How do you handle command line options and config files? - c++

What packages do you use to handle command line options, settings and config files?
I'm looking for something that reads user-defined options from the command line and/or from config files.
The options (settings) should be dividable into different groups, so that I can pass different (subsets of) options to different objects in my code.
I know of boost::program_options, but I can't quite get used to the API. Are there light-weight alternatives?
(BTW, do you ever use a global options object in your code that can be read from anywhere? Or would you consider that evil?)

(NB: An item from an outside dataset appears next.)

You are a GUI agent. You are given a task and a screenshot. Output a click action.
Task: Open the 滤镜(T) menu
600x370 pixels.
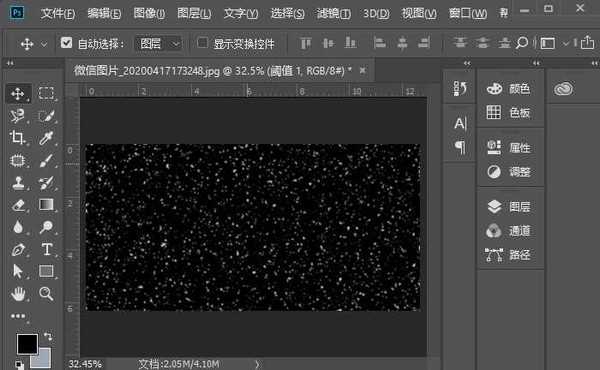point(333,14)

At Google, we use gflags. It doesn't do configuration files, but for flags, it's a lot less painful than using getopt.
#include <gflags/gflags.h>
DEFINE_string(server, "foo", "What server to connect to");
int main(int argc, char* argv[]) {
google::ParseCommandLineFlags(&argc, &argv, true);
if (!server.empty()) {
Connect(server);
}
}
You put the DEFINE_foo at the top of the file that needs to know the value of the flag. If other files also need to know the value, you use DECLARE_foo in them. There's also pretty good support for testing, so unit tests can set different flags independently.

For command lines and C++, I've been a fan of TCLAP: Templatized Command Line Argument Parser.
http://sourceforge.net/projects/tclap/

Well, you're not going to like my answer. I use boost::program_options. The interface takes some getting used to, but once you have it down, it's amazing. Just make sure to do boatloads of unit testing, because if you get the syntax wrong you will get runtime errors.
And, yes, I store them in a singleton object (read-only). I don't think it's evil in that case. It's one of the few cases I can think of where a singleton is acceptable.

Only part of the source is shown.